The next exciting chapter starts - desserts!
(6) Black Sesame Meringue with Strawberries
This one was acutally served for Vinnie, but because his black sesame ice-cream had a funky face to it, I wanted that one for the photo. This one is a winner - black sesame, meringue, berries, all my favourites.
And after almost 3 hours at the table, our 7th course arrives in style.
(7) Sea Salt Sablé with Creamy Dark Chocolate
Tahitian vanilla ice cream
There are gold leaves on my dessert, for crying out loud! Needless to say, everything was divine, gold leaves inclusive (and no, they don't quite have flavour to them).
Overall, it was a bloody expensive meal, but I'm glad we did it at least once in this lifetime. The amount of effort put into each dish is mind-blowing.
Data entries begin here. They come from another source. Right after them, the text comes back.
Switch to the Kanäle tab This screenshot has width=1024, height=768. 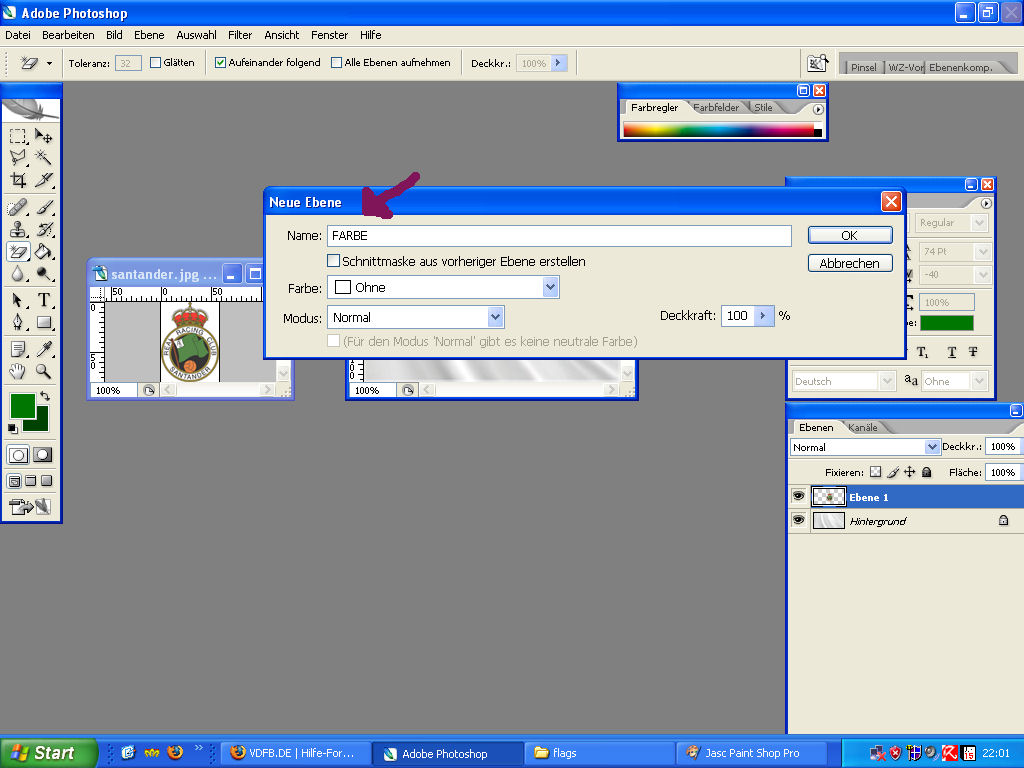tap(862, 428)
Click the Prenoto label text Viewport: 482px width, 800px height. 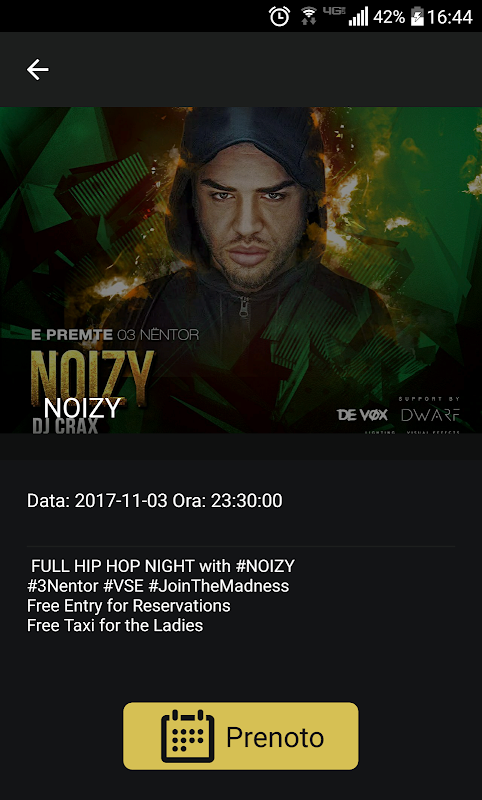coord(275,737)
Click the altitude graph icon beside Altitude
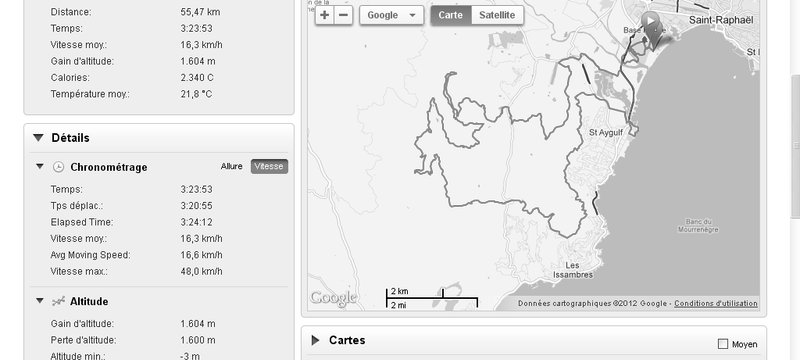 click(x=59, y=301)
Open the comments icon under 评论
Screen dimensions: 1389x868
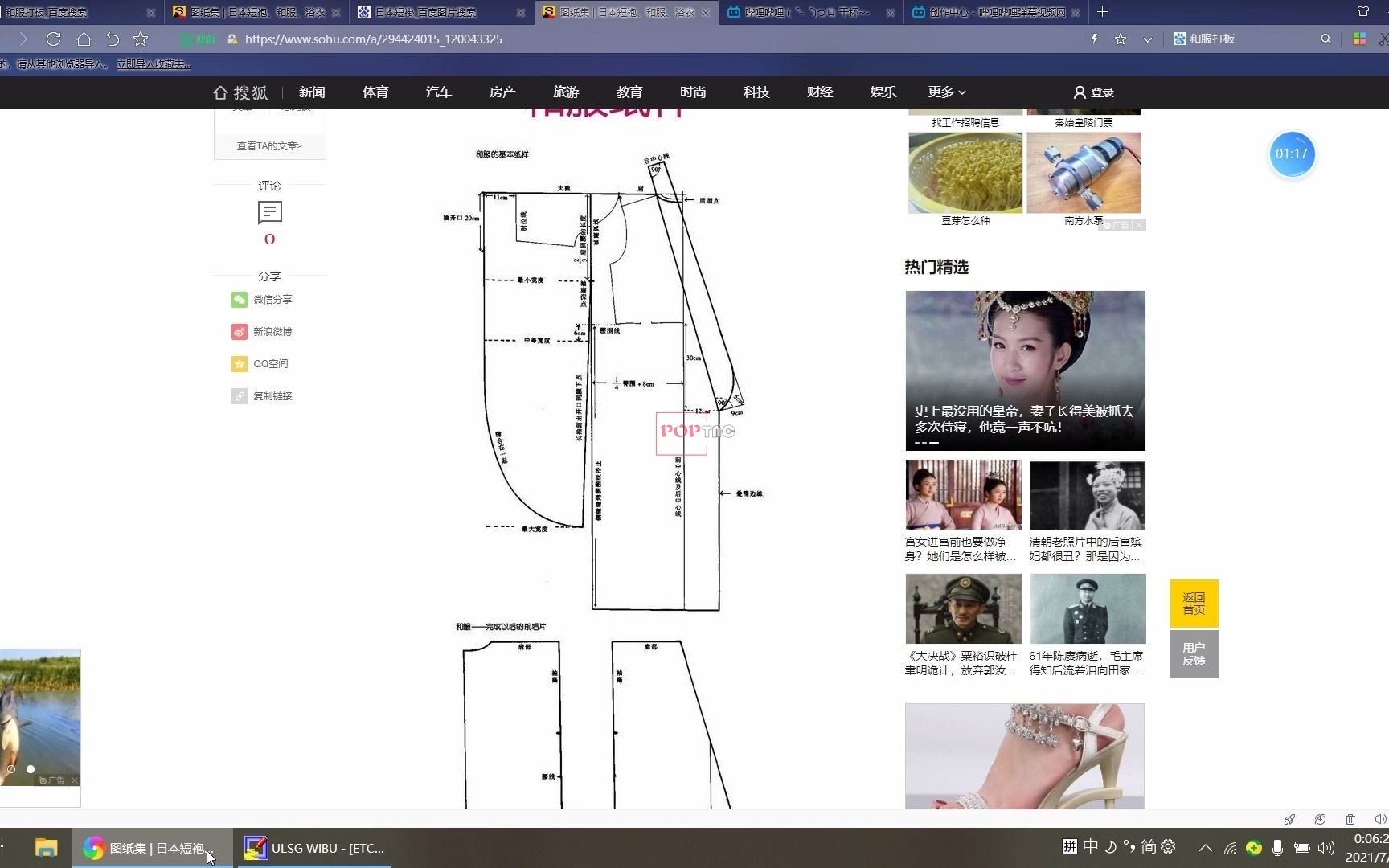click(269, 212)
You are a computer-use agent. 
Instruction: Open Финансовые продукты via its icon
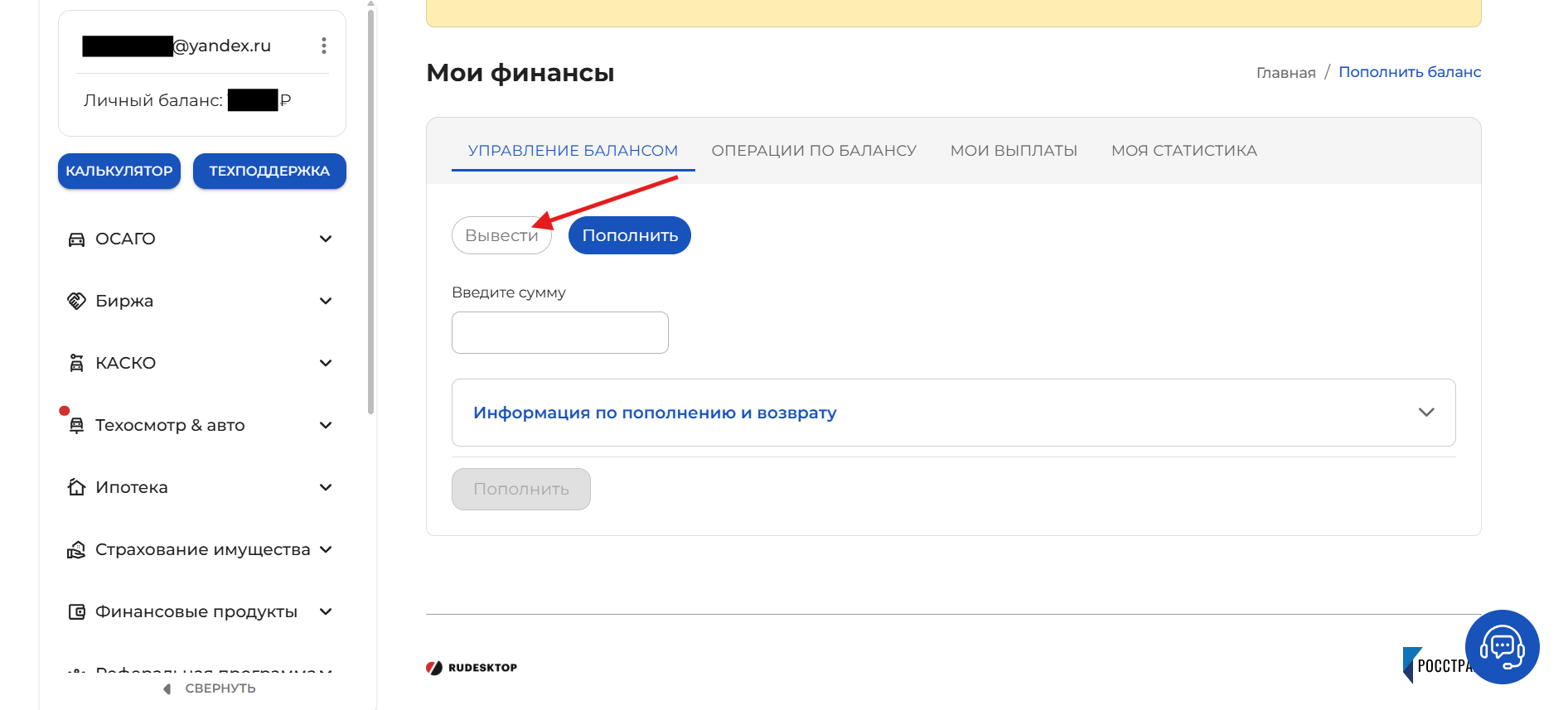tap(76, 611)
We were even given some sweet pastry in a box for takeaway after we'd told them that we are filled to our throats (and my god, those pastries are superbly delicious!). The service, the level of attention to detail is spectacular. There's a waitress who ONLY offers bread; when I rose to go to the ladies', I was actually escorted by a staff all the way; each time any of us leaves the table, our napkins are discarded and they gave us new ones when we came back! It was a truly regal meal but it was hard to sit through another 3.5 hour meal like that again.